I am trying to derive the variance of a log-likelihood function based on a dichotomous item response theory model.
The log-likelihood function is as follows:
$$l_o = \sum_{i=1}^nx_i\log{P_i(\theta)} + (1-x_i)\log{[1-P_i(\theta)]}$$
where $X_i=\left\{ \begin{array}{lr} 1 & \text{if the response to item } i \text{ is correct}\\ 0 & \text{if the response to item } i \text{ is incorrect}\\ \end{array} \right. $
and $P_i(\theta)$ is the probability of correct response given $\theta$ (i.e., $P(X_i=1|\theta)$.

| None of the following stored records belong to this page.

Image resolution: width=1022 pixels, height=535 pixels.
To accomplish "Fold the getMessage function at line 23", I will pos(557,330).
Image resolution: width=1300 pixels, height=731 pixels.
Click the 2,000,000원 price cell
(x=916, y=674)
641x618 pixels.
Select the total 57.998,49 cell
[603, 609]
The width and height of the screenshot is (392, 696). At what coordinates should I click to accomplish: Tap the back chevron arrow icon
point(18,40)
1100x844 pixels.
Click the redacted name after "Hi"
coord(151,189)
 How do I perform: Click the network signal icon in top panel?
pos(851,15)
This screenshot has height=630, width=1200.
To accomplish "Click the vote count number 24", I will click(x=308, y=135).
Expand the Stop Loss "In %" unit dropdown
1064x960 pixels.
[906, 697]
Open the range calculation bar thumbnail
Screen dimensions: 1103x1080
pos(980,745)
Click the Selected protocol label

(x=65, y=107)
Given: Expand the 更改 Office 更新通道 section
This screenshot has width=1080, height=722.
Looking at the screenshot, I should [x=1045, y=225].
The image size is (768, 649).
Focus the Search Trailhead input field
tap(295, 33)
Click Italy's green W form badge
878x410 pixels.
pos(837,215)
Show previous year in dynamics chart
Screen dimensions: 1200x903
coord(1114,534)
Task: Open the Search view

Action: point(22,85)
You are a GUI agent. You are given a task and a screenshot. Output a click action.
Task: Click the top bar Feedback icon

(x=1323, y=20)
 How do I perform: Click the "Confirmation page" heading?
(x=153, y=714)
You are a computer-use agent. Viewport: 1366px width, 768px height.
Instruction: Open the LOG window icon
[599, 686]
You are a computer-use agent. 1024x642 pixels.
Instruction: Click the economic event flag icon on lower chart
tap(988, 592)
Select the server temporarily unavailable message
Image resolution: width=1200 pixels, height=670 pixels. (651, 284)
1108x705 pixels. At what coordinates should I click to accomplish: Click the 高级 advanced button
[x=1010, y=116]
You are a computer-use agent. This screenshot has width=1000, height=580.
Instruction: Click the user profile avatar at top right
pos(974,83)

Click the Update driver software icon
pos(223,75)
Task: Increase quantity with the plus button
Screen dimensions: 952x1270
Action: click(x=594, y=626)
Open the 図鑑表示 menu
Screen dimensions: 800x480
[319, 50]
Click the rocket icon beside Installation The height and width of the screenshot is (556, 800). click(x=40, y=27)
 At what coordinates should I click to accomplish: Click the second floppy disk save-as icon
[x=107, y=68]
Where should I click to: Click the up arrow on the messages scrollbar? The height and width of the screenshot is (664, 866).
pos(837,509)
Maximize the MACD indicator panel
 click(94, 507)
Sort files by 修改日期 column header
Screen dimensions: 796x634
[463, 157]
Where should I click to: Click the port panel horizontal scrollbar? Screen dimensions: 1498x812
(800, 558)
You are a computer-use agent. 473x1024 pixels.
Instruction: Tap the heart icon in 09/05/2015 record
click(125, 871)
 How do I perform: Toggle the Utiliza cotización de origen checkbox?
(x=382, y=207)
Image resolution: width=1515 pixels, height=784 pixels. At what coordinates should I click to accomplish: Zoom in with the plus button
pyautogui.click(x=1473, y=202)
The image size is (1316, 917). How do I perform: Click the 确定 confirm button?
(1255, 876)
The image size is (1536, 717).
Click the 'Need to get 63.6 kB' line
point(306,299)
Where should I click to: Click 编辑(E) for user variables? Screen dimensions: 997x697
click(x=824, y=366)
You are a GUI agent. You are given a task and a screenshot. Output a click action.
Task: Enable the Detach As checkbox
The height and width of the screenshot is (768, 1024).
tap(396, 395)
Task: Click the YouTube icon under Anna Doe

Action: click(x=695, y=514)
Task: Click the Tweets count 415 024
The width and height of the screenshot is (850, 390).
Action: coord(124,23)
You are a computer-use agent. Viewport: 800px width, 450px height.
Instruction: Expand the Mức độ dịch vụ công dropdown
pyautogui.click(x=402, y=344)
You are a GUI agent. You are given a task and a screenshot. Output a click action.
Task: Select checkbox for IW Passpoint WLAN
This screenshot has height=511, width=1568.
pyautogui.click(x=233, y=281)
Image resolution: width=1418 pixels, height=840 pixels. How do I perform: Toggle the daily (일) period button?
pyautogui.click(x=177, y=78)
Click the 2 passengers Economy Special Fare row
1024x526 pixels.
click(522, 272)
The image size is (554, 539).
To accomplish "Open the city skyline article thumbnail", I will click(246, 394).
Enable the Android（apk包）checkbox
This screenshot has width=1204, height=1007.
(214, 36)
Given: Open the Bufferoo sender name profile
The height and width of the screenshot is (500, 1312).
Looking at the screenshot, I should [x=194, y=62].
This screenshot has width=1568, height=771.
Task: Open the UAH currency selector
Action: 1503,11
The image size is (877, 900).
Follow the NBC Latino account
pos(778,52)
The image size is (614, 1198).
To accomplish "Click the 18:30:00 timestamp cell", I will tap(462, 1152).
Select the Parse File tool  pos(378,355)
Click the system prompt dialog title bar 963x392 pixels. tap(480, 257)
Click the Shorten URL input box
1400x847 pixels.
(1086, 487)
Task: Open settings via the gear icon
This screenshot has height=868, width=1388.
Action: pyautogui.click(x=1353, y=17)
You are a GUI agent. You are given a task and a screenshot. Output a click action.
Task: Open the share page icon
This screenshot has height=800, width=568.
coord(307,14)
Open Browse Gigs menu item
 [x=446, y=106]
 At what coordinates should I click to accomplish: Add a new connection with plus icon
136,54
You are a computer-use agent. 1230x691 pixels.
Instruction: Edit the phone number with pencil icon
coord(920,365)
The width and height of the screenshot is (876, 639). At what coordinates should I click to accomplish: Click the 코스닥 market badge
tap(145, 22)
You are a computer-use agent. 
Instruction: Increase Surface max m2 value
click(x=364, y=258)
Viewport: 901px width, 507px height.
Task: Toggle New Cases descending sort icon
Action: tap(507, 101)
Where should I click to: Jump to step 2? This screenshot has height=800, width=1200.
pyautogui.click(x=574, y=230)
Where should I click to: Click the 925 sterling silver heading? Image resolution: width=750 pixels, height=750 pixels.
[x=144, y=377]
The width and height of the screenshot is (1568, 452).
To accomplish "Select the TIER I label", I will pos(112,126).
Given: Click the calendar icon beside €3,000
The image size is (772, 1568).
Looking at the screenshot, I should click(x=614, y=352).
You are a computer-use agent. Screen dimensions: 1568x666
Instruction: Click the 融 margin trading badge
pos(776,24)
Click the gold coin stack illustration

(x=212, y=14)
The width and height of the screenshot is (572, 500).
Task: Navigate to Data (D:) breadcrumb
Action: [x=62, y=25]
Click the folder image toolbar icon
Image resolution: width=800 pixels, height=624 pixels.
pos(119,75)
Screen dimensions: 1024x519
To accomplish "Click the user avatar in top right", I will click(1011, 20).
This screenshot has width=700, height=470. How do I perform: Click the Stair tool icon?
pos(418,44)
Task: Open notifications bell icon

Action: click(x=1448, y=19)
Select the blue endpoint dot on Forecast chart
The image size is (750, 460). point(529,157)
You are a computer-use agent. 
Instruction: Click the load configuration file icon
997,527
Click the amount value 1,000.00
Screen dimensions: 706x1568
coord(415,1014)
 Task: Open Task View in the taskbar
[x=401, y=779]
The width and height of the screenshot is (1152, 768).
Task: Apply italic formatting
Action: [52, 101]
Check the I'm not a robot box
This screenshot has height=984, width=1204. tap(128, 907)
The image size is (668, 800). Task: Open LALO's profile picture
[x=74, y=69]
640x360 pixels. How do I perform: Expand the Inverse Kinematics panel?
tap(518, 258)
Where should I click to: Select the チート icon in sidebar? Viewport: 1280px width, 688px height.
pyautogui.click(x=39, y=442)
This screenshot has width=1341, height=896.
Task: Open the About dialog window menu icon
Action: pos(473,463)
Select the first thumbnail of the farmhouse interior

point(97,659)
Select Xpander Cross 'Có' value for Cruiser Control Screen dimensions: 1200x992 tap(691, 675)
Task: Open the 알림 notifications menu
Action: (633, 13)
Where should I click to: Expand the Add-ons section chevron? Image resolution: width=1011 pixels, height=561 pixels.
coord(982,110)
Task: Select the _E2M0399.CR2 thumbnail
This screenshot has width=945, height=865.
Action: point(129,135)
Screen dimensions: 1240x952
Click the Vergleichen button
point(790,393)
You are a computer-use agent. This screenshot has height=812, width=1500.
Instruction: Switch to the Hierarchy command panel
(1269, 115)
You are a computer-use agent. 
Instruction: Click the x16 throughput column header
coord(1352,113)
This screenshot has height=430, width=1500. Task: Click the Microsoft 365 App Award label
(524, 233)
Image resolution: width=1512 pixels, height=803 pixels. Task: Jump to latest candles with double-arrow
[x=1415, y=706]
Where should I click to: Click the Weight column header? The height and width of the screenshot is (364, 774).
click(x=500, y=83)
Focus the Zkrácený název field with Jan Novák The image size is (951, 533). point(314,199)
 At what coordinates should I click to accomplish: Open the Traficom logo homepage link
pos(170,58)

I wanted to obtain $E(l_0)$ and $Var(l_0)$. I was able to get $E(l_0)$ as
$$l_o = \sum_{i=1}^nP_i(\theta)\log{P_i(\theta)} + (1-P_i(\theta))\log{[1-P_i(\theta)]}$$
by basically replacing $x_i$ with its expected value $P_i(\theta)$ and $1-x_i$ with $(1-P_i(\theta)).$
But I could not derive $Var(l_0)$. I tried to do it by following $Var(X)=E(X^2)-[E(X)^2]$ but I am lost in all those algebra (and I am not sure following the variance-expectation formula is the best way to go).
I know the end result should be
$$\operatorname{Var}\left(l_{0}\right)=\sum_{i=1}^{n} p_{i}(\theta)\left(1-p_{i}(\theta)\right)\left\{\ln \left[\frac{p_{i}(\theta)}{1-p_{i}(\theta)}\right]\right\}^{2}$$.
Could anyone help me how I could derive to the end result? Thank you so much!!!